En el marco de una creciente tensión comercial global, China ha implementado salvaguardias que actúan como cupos a la importación de carne vacuna. Según Andrés Costamagna, director de la Sociedad Rural Argentina, esta medida "es un ardid para ir regulando el comercio sin decir que lo estás haciendo", afectando principalmente a Brasil con recortes significativos, mientras que Argentina ha recibido un trato algo más "amable" en la asignación de cuotas.
No obstante, y en diálogo con Sin Verso, por Ciudadano News, el consultor advirtió que el país ya no puede depender exclusivamente del gigante asiático y "debe acelerar su diversificación hacia otros destinos, considerando que el escenario internacional se está reconfigurando drásticamente".
Stock en caída y una industria bajo tensión
El panorama interno presenta complicaciones severas debido a una pérdida de stock de casi 4,5 millones de cabezas desde 2022, situación derivada de la alta inflación y desajustes en las políticas de precios. Costamagna explica que "si vos tenés esos desajustes económicos, lo pagás con el stock".
"La menor oferta de animales para faena podría comprometer el nivel de empleo, ya que va a ser un año tensionado, y con seguridad habrá fábricas que cerrarán u otras que van a tener que manejar mejor el tiempo de sus empleados", afirma el referente del sector cárnico.
India: el nuevo motor del mercado global
Pese a las dificultades locales, Costamagna identifica una oportunidad histórica en el sudeste asiático y, fundamentalmente, en la India, país que aparece como el nuevo gran consumidor.
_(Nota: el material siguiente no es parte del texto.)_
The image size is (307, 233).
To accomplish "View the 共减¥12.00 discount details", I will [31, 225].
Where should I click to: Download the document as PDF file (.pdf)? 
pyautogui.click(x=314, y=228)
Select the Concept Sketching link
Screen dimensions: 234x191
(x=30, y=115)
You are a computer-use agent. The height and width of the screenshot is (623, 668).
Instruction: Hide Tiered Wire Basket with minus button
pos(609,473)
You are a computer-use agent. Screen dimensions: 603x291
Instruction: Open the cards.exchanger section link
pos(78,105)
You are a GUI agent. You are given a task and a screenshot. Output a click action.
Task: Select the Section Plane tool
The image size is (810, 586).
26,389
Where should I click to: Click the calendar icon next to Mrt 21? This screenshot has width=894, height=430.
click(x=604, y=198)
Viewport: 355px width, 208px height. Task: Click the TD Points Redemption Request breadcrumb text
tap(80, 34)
El consultor destaca que "el futuro lo tiene Sudamérica porque básicamente tiene menos población y más cantidad de vacas", concentrando nuestra región el 33% del stock mundial.
Para capitalizar este potencial, Argentina debe mejorar su eficiencia productiva: el objetivo es pasar de los 60 kilos actuales de carne por cabeza a los 90 kilos que logra Australia, un proceso que requiere financiamiento y una visión exportadora renovada.